▸ Compito richiesto
Estragga alla lettera dal testo sullo specchio di Cagliostro il passo che va da "Alcuni ermetisti che" fino a "luci, agli specchi.".

▸ Testo riportato

=-=-=

Alcuni ermetisti che vissero a cavallo fra il XIX ed il XX Secolo, riprendendo una tradizione più
antica, descrissero un metodo di “veggenza” noto fin dai tempi classici e, molto probabilmente,
ancora più remoto. Tale metodo consiste nello stimolare le doti di “visione interiore” di un
soggetto attraverso le superfici riflettenti, dall’acqua agli oggetti luci, agli specchi.

Tornando ai secoli suddetti, Giuliano Kremmerz, in particolare, noto ermetista-occultista che in
realtà si chiamava Ciro Formisano (sue opere più famose: “Opera Omnia”, “La Porta Ermetica”, “I
Tarocchi”) mise a punto un sistema di veggenza che chiamò “Lo specchio di Cagliostro”. Bella
definizione, di quelle che stimolano la fantasia di autori di romanzi gotici… Però, al di là delle
definizioni, è interessante soffermarsi a considerare come Kremmerz suggeriva di utilizzare lo
“specchio di Cagliostro”.
Secondo lui, era opportuno appoggiarsi ad un sensitivo/a che fosse giovane, in virtù della maggior
predisposizione verso la “percezione” di coloro che si trovano in una determinata fascia d’età,
grossomodo individuabile fra i 12 ed i 17 anni.

=-=-=

▸ Blocco dati
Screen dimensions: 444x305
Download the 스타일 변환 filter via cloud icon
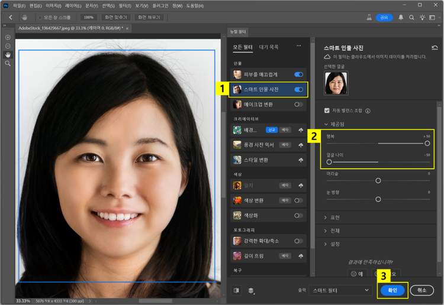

=-=-=

▸ Risposta
Alcuni ermetisti che vissero a cavallo fra il XIX ed il XX Secolo, riprendendo una tradizione più
antica, descrissero un metodo di “veggenza” noto fin dai tempi classici e, molto probabilmente,
ancora più remoto. Tale metodo consiste nello stimolare le doti di “visione interiore” di un
soggetto attraverso le superfici riflettenti, dall’acqua agli oggetti luci, agli specchi.